PROVIDED MATERIAL
>>
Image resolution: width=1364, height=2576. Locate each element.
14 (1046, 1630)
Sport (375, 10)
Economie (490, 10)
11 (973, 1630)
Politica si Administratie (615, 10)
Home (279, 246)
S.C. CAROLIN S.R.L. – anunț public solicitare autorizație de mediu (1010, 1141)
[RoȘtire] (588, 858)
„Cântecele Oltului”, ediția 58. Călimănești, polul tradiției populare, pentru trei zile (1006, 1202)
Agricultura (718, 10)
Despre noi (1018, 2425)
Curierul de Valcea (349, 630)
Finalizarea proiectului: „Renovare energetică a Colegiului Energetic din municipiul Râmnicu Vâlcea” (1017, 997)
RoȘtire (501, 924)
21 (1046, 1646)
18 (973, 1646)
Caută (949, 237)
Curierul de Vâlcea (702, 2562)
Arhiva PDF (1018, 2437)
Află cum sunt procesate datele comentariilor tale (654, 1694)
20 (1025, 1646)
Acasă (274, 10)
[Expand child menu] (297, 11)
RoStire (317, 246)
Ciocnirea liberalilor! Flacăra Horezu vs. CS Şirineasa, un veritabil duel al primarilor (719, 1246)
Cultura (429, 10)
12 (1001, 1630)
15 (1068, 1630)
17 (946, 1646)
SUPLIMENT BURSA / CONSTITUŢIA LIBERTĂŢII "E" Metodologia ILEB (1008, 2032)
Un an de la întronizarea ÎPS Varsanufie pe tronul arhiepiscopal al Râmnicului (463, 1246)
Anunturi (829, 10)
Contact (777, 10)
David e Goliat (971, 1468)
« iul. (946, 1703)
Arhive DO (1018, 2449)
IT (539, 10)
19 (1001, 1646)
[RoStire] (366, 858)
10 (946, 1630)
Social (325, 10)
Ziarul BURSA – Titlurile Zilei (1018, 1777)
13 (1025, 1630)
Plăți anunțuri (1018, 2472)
<<
>>
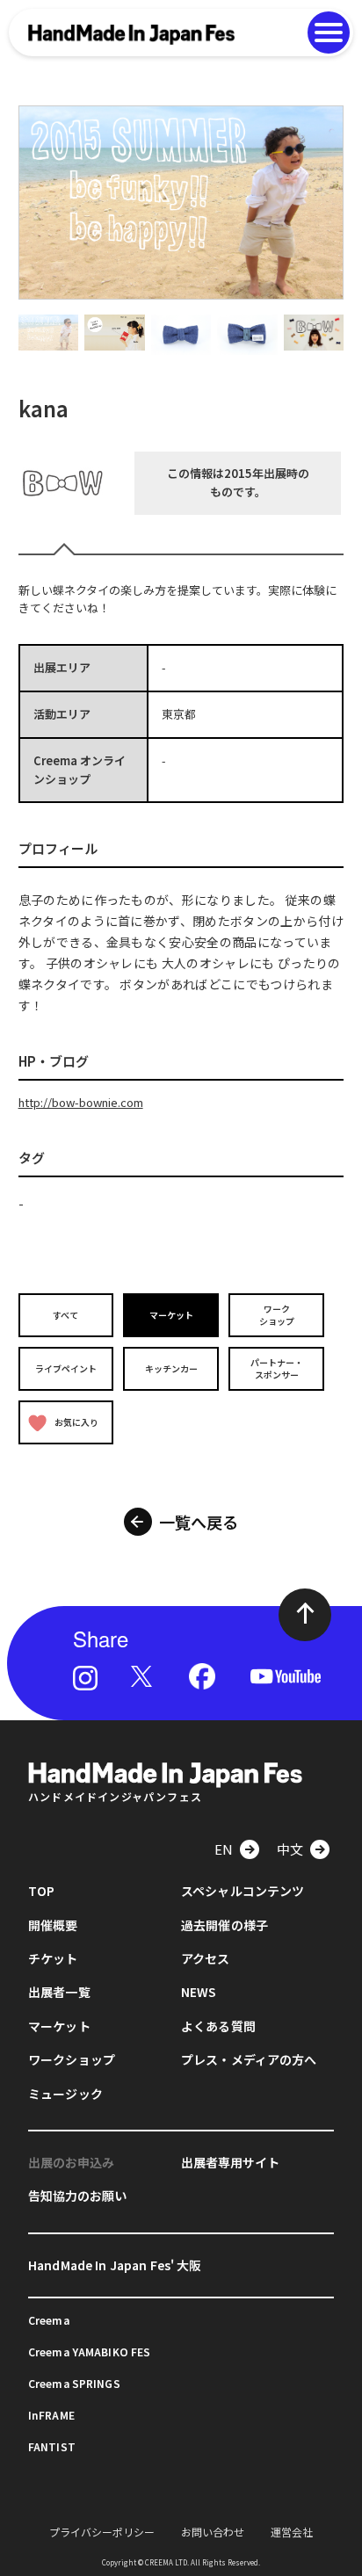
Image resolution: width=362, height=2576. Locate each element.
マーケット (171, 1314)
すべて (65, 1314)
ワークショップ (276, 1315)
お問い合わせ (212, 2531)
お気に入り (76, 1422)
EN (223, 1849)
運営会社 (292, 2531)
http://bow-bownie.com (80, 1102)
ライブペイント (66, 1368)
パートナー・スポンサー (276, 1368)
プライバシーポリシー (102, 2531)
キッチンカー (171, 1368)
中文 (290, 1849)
<<
>>
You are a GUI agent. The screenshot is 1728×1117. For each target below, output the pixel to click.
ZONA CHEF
<<
EXERCISE DIRECTIONS
Would you print, exactly as written, every line above from the one holding "10 (946, 1630)" through the one holding "Plăți anunțuri (1018, 2472)", with both included and no other lines?

RESPONSE TO THIS EXERCISE
10 (946, 1630)
Social (325, 10)
Ziarul BURSA – Titlurile Zilei (1018, 1777)
13 (1025, 1630)
Plăți anunțuri (1018, 2472)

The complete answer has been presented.